■ Problem statement ■
Among the records, find the lines that hold the string "smith" and return them.

■ Extracted information ■
========================================================================
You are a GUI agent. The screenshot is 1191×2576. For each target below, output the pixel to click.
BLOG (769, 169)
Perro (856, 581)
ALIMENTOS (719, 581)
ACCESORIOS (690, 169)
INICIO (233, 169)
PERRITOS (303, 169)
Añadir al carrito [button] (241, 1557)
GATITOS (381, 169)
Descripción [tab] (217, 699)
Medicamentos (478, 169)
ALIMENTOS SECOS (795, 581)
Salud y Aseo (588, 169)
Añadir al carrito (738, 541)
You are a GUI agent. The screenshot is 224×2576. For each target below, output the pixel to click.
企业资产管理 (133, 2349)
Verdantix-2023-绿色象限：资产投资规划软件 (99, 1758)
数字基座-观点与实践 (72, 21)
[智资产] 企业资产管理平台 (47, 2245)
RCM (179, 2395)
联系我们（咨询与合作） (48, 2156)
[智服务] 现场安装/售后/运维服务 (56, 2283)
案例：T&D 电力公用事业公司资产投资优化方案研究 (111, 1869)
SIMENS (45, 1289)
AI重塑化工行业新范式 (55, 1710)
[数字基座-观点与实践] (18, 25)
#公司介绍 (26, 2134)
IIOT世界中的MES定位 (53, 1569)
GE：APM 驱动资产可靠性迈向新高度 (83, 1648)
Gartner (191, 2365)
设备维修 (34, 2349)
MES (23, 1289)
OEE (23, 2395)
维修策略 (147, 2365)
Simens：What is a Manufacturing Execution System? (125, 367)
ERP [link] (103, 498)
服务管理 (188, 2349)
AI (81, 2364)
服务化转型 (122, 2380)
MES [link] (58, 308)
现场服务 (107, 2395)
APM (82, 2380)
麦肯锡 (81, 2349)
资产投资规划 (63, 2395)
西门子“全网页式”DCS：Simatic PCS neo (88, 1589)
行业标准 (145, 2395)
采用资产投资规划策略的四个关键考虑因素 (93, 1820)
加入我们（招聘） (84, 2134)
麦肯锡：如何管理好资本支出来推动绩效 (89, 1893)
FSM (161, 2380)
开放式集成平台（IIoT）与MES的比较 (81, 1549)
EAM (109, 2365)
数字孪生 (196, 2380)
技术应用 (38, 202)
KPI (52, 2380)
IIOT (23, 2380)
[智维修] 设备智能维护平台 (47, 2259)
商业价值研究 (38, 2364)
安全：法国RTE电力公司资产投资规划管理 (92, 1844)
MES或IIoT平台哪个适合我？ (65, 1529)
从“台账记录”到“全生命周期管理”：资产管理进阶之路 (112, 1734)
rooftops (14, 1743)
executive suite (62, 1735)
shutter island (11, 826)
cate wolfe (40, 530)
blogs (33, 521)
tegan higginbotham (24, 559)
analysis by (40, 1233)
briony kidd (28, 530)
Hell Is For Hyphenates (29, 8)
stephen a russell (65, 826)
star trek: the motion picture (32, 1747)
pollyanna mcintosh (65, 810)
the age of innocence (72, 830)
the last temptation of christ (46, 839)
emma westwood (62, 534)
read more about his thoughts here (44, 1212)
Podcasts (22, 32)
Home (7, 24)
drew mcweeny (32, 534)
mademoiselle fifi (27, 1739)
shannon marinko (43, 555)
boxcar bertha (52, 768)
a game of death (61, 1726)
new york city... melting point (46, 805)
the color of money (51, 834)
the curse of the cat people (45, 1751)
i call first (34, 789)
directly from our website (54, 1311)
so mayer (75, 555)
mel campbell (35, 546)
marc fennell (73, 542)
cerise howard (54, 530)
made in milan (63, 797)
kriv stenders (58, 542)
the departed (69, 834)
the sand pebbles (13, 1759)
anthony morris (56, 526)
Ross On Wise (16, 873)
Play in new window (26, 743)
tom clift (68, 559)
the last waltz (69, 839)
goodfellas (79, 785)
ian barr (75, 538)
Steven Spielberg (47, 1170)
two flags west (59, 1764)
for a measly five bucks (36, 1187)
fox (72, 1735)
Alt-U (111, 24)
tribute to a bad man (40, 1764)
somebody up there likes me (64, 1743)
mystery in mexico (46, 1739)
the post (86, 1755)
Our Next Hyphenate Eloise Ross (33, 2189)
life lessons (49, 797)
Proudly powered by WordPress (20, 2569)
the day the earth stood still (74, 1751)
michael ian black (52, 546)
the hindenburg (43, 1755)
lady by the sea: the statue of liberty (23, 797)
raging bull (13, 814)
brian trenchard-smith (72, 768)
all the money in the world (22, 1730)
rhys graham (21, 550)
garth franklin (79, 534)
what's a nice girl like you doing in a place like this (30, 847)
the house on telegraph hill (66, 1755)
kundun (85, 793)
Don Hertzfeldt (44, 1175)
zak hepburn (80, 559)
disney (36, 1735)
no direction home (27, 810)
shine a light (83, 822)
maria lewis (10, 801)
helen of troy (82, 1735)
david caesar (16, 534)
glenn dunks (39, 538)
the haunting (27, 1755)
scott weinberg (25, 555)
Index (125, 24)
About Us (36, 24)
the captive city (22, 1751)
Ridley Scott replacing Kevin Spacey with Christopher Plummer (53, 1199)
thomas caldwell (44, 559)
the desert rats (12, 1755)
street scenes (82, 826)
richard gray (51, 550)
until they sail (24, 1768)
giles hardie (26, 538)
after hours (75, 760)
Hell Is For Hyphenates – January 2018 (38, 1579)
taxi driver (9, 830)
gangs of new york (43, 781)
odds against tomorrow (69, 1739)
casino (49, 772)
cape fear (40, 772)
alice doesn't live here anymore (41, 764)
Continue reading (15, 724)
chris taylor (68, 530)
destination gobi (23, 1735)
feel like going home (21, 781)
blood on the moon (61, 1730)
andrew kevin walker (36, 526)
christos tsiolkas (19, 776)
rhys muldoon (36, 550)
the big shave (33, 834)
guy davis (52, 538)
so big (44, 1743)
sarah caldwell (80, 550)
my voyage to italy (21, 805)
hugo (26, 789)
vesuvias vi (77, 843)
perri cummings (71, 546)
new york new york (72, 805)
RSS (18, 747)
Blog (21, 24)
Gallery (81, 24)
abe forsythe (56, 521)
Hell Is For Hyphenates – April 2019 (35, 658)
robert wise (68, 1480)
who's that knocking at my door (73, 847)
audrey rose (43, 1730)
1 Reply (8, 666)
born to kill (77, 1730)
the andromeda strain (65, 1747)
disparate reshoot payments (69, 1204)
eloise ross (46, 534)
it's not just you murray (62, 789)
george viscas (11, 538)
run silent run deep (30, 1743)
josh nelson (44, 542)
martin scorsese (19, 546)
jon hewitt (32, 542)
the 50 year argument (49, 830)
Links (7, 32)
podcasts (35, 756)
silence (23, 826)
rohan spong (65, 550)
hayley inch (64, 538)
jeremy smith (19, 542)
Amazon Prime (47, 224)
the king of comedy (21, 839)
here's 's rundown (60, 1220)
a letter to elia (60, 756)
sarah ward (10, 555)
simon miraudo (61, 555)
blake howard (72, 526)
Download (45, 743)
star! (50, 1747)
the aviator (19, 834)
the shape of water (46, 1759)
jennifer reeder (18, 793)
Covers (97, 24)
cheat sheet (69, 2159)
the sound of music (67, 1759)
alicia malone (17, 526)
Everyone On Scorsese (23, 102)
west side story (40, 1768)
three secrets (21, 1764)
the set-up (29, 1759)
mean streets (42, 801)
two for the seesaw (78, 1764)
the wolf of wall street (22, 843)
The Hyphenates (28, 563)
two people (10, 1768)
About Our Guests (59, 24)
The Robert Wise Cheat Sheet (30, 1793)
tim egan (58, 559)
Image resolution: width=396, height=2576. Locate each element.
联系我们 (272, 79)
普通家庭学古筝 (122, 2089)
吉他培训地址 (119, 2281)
========================================================================
■ Completed exercise ■
brian trenchard-smith (72, 768)
jeremy smith (19, 542)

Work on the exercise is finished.